Без кривой. Не нажимайте на гриф J-образной формы от лица. Это увеличивает диапазон движений и затрудняет нажатие на вес. Это отодвигает штангу от плеч и расходует энергию. Нажмите вертикальную линию. Держите штангу ближе к лицу. Держите его на плечах сверху. Не закрепляйте штангу за плечами, иначе вы снова увеличите диапазон движений. Если вы станете короче, вы наберете больше веса.
Двигай торсом. Ваша голова блокирует штангу при жиме над головой.Вы не можете надавить на нее прямо над головой, не задев подбородок и нос. Вы должны создать пространство для перекладины, слегка откинувшись назад внизу. Двигайте бедра вперед, сохраняя при этом нейтральную поясницу. Это держит вашу голову в стороне. Теперь нажмите. Как только перекладина пройдет мимо вашей головы, двигайте туловище вперед, чтобы оставаться рядом с ней.
Между повторениями
Поправляйся. Отдохните секунду перед следующим повторением. Используйте эту подставку, чтобы все было плотно.Поднимите грудь, выгнув верхнюю часть спины. Положите предплечья вертикально к полу. Сделайте глубокий вдох, задержите дыхание и нажмите на следующее повторение. У вас улучшится форма, что увеличит ваш вес для жима над головой. Вы наберете больше силы и мышц, снизив при этом риск травм.

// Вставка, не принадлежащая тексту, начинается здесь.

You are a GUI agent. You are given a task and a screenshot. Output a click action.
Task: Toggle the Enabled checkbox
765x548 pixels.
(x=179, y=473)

Не отказываться. Вы можете сделать больше повторений для жима над головой, если будете подпрыгивать между повторениями. Опускание штанги растягивает мышцы. Они могут сокращаться сильнее, если вы быстро сбросите штангу с плеч, чтобы сделать следующее повторение.Но вы должны поддерживать правильную форму, чтобы это сработало. Если ваша грудь сжимается или вы нажимаете на гриф по J-образной кривой, вы теряете преимущество, которое дает подпрыгивание. Лучше делать паузу на секунду внизу между повторениями.
Общие боли
Боль в пояснице
Плохая техника при выполнении жима над головой вызовет боль в пояснице. При выполнении жима над головой ваша нижняя часть спины должна оставаться нейтральной. Округления не произойдет, если вы не чистите планку в начале каждого подхода. Но чрезмерное прогибание поясницы может легко произойти.Гиперразгибание нижней части спины сжимает межпозвоночные диски. Особенно, когда он загружен во время тяжелого жима над головой. Это может вызвать боль в спине или, что еще хуже, травмы, например грыжу межпозвоночного диска.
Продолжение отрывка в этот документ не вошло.